Luca morto. E lui lì. Che buffo: a parte quella volta per il passaporto, non era mai entrato in questura. Per questo, gli era sempre sembrato un luogo dove si risolvono problemi burocratici, gli aveva dato l’impressione di una grande macchina tritascartoffie. Poi c’era un’altra parte del suo immaginario che era legata ai telefilm americani. Aveva quasi l’idea che la vera polizia fosse quella degli Hammer, di Miami Vice, e che i poliziotti italiani, come i carabinieri, esistessero solo nelle barzellette e nei vecchi film anni ‘60 tipo: “Milano violenta”, o in quelli romani del commissario Nico, che con due sberle faceva parlare Bombolo e risolveva tutto.

Ma c’era anche la polizia da palazzetto dello sport, quella che presidiava le partite di basket, che scrutava ogni mossa che l’onda umana della fossa dei leoni produceva nei momenti salienti della partita. File di coglioni coi caschi e i manganelli pronti. Li aveva visti usare una volta sola, dopo un fitto lancio di oggetti per un fallo in attacco dato a uno dei due stranieri della squadra di casa, nel finale di partita.

Una roba che li aveva fatti perdere la coppa.

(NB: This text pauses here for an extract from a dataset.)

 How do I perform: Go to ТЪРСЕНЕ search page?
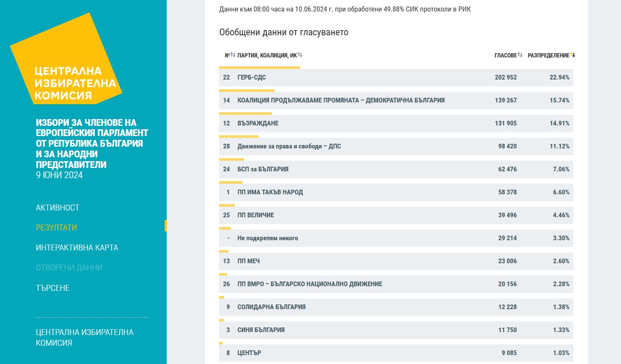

Anche se il suo atteggiamento nei confronti della tifoseria ultrà era sempre stato di indifferenza, tipica di chi sta nelle parterre centrali e non si mischia certo con gli esaltati, mostrò una certa simpatia nei confronti di questi ragazzi con le sciarpe portate sul volto e gli occhi da invasati. Persino gli altri tifosi vicino a lui, da sempre più ammodo, signori attempati e giovani con l’abbronzatura artificiale e telefonino si accalorarono rispondendo alla curva invasata con richiami primordiali. Si andava a casa, che diamine. Quinto fallo… esce… una bella porcata.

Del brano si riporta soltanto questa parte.